The foremost Iranian scholars are working on the solution of this
problem. One clue is offered by the conjunction of the seven planets,
with Saturn in Libra, a celestial occurrence which was regarded by
astrologers and especially by Anvari as the portent of a cataclysm of the
first order. The terrified population of Balkh abandoned their homes and
fled to the woods and mountains in the hope of finding some refuge
there from the hurricane that was supposedly threatening, while on the
critical day, 29 Jumādā II 582 (15 August 1186), the flame of the little
lamp on the minaret did not even flicker. Events justified those who
disagreed with Anvari, e.g. the poet Zahir Faryabi, and the resulting
scorn must inevitably have injured Anvari's reputation. Embittered, he
retired to complete solitude, writing nothing more, and died either in
583/1187-88, or, more probably, in 585/1189-90.
Lyric poetry was completely reformed by this poet of genius. It
might be added that he practised poetry in all its forms, though as a
court poet he favoured the qasida.
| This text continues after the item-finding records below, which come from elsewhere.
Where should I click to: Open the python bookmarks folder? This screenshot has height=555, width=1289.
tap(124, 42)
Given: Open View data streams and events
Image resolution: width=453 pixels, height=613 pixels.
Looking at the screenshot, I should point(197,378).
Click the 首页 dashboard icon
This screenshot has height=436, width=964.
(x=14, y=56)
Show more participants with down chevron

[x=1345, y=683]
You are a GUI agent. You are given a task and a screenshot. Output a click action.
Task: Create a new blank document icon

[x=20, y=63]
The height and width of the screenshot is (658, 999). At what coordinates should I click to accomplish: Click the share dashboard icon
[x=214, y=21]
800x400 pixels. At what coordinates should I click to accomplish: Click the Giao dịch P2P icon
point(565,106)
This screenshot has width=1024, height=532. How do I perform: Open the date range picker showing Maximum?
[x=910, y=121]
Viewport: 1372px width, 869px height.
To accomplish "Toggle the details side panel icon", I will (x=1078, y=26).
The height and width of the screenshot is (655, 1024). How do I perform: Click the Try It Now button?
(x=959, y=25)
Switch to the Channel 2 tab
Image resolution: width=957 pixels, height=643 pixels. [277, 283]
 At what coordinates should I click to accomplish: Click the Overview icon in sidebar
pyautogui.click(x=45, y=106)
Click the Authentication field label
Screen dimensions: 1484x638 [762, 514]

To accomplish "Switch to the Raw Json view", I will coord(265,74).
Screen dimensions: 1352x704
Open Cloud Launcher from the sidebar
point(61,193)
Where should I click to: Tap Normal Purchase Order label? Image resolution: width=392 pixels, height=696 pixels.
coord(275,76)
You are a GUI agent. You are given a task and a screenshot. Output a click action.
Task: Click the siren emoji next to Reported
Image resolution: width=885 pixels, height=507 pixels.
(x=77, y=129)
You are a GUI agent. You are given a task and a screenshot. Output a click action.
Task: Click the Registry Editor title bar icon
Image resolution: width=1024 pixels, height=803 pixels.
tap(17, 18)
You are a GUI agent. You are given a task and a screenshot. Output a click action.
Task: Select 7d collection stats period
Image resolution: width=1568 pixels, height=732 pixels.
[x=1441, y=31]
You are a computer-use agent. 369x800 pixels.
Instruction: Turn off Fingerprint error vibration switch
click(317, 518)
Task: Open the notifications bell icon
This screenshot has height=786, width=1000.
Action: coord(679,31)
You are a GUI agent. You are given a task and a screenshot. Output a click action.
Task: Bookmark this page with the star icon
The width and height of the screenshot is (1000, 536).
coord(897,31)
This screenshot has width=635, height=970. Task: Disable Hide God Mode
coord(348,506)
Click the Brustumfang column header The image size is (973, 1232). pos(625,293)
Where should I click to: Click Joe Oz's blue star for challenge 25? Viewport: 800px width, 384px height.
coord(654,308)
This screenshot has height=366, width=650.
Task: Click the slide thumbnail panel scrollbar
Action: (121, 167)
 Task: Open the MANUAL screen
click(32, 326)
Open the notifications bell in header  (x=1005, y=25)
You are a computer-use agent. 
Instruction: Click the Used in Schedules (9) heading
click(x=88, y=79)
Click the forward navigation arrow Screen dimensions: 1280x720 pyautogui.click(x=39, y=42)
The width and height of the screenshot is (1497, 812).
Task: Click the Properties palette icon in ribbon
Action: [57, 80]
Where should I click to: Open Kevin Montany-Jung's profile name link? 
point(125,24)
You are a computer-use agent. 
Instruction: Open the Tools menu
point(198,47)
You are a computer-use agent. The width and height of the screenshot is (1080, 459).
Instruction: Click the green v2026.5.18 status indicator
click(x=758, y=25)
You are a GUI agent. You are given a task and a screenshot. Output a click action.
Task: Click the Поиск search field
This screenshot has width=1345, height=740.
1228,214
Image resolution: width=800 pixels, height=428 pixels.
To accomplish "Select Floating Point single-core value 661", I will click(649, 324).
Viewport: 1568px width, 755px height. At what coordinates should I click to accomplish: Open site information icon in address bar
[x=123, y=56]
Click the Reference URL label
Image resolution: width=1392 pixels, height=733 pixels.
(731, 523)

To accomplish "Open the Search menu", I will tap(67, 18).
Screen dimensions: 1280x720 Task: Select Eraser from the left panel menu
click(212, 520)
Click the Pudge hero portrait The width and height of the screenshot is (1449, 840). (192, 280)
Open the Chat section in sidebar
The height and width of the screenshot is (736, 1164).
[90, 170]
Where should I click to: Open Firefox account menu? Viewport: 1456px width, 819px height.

Though appreciating the masters of
this style, he was well aware that it was static and inflexible in both form
and expression, and he set about taking it apart and reshaping it. He did
not regard its traditional sequence as sacrosanct, and was fond of begin-
ning with praise of the person to be eulogized and then passing on to
another subject. The customary types of exordium vanish, their lyrical
qualities being allowed to appear wherever they like. He does not attach
any particular value to romantic feelings, not even in a dialogue between
a lover and his beloved; amorousness is obviously not identical with
passion, it conceals something else: it is directed at the person eulo-
gized. To create lyrical episodes he had recourse either to descriptions of
nature, in which he was most successful, or to philosophical reflexions.
He was a master of description, be it of personal experiences (his
crossing of the Oxus) or of public happenings (the catastrophe brought
about by the Ghuzz, 548/1153).
His language, too, departed from tradition. He could not help making
use of the ornaments provided by poetics, and his command of the
whole range of rhetoric was perfect; but here too he was in search of
something new. He was no lover of trifling play with words and
letters; instead he delighted in tropes, metaphors, similes, and allusions.
He seldom, however, sacrificed a thought to a rhetorical embellishment.